Gap waveguide for packaging microstrip filters & investigation of transitions from planar technologies to ridge gap waveguide
Gap waveguide technology has proved to constitute an effective alternative for the design of microwave passive components, due to its advantages with respect to traditional planar technologies and standard waveguides. There is no requirement for conductive contact between the two different metal pieces making up a gap waveguide prototype, since one of these pieces makes use of a textured surface that eliminates any possible leakage of the field through the gap to the surface of the other metal piece above it. The textured surface provides together with the opposite surface a cutoff of parallel-plate modes, so cavity modes are suppressed for any extent of the gap between the two surfaces. It is also less lossy than microstrip and coplanar waveguide, because there is no need to use dielectric in the design of gap waveguide components.

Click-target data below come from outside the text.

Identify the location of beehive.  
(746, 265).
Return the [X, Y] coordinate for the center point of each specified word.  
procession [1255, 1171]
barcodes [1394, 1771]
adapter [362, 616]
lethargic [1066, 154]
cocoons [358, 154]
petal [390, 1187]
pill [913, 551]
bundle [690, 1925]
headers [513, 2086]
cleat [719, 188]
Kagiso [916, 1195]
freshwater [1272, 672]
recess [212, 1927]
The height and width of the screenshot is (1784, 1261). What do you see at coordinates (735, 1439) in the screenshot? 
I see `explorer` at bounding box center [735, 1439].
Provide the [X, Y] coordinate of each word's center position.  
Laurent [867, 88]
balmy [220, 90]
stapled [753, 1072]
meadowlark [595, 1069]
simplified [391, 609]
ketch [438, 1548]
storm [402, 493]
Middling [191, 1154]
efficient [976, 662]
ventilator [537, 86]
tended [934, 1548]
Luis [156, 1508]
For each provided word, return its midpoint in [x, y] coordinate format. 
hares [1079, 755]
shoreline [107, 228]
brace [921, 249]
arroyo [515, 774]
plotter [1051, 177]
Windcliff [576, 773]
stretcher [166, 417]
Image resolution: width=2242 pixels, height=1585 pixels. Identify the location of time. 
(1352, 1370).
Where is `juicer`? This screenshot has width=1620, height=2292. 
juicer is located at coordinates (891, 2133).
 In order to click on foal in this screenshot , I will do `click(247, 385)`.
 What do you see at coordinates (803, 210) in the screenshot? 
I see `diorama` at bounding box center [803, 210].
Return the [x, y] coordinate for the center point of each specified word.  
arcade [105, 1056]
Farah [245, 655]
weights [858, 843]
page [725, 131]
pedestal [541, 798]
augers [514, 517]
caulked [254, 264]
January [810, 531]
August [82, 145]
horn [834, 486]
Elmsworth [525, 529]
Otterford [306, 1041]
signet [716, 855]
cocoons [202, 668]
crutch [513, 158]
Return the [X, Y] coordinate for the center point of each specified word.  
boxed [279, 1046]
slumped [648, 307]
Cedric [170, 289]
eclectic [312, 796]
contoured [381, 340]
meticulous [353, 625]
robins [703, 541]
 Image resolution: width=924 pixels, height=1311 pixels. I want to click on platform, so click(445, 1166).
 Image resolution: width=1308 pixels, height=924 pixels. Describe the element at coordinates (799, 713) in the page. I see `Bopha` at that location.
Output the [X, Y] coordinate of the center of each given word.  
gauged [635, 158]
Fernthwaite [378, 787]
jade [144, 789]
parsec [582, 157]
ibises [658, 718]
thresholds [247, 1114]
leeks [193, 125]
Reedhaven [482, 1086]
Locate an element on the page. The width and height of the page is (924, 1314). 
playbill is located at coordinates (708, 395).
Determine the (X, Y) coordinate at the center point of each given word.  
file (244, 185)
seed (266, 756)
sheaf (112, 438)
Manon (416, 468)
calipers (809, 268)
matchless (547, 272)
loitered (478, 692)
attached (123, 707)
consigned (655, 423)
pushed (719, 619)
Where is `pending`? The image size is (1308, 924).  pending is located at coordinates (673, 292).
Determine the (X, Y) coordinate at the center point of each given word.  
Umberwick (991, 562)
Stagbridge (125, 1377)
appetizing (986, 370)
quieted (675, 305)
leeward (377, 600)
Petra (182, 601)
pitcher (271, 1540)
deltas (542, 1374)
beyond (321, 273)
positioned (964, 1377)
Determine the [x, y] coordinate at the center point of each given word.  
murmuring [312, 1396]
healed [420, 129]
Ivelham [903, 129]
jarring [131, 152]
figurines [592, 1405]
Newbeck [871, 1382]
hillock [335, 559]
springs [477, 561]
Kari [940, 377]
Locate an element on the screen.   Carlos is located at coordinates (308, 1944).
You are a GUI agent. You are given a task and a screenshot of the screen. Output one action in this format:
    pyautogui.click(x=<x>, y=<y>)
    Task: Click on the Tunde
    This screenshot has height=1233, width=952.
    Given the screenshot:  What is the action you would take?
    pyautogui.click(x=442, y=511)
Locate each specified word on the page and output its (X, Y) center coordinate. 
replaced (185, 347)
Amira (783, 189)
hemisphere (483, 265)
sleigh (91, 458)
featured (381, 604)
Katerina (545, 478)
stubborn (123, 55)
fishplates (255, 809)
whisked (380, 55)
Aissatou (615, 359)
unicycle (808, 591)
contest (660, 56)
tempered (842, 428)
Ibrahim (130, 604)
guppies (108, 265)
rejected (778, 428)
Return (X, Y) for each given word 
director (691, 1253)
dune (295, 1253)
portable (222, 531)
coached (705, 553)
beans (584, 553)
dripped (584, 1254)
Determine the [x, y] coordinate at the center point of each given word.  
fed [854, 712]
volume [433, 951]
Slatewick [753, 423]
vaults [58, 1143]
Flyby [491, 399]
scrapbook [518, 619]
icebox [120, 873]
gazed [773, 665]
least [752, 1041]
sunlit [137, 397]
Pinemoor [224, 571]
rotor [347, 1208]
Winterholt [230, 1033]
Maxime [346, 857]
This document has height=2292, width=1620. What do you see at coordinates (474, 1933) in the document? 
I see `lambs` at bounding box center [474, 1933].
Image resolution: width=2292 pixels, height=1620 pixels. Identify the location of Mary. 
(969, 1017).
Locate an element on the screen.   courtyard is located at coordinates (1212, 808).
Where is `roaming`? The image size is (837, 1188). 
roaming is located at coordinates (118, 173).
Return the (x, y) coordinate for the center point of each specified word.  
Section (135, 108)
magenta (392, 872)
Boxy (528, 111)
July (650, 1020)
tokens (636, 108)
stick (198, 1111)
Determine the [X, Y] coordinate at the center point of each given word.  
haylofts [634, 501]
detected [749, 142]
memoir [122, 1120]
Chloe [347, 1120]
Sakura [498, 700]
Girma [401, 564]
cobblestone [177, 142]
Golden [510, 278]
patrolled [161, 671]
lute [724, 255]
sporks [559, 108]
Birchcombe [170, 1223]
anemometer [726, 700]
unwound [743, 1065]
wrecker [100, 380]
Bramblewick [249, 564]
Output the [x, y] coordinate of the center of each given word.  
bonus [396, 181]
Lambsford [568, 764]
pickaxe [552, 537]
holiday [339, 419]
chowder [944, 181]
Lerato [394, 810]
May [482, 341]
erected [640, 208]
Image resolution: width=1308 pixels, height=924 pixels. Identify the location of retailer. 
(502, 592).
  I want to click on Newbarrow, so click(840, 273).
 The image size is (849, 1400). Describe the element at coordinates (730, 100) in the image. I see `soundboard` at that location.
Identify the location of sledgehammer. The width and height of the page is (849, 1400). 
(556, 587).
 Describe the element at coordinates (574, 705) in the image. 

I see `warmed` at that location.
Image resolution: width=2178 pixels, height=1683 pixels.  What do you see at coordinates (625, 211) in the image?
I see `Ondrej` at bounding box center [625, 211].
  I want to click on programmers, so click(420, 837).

The packaging of electronic circuits has become a critical factor, and it is important to study the effects on the performance when packaged. The first part of this thesis is focused on the study of packaging using gap waveguide technology, as a promising packaging method of microstrip passive devices such as filters. The gap waveguide packaging is in this thesis realized by using a lid of nails. Planar technologies, such as microstrip lines, are open structures that need to be electrically shielded and physically protected. One of the main drawbacks of the traditional packaging in metal boxes with a smooth metal lid, is the appearance of cavity resonances when two of the dimensions of the box are larger than half wavelength. It is possible to dampen these resonances by attaching absorbers to the lid of the metal cavity. The problem with this is the uncertainties in locating the absorbers in the package, and the additional losses introduced by the absorbing material. The present thesis investigates a microstrip coupled line filter by employing different types of packaging, including gap waveguide technology in Ku-band. Numerical results are also presented for the ideal case of using a Perfect Magnetic Conductor (PMC) as a lid.
There is a stronger potential for advantages of the gap waveguides at higher frequencies, approaching and including the THz range. Therefore, the second part of this report deals with gap waveguide components that have been numerically analyzed at 100 GHz. At these frequencies, there is in particular a need for appropriate transitions that can ensure compatibility between the gap waveguide circuits and existing vector network analyzer ports and probe stations. For this reason, we have designed a transition from coplanar waveguide to ridge gap waveguide and another transition from microstrip to ridge gap waveguide. The integration of active components (MMIC) into the gap waveguides is challenging and can only be achieved with good transitions.
parallel plate mode
coupled line filter
Artificial magnetic conductor (AMC)
perfect magnetic conductor (PMC)
coplanar waveguide (CPW)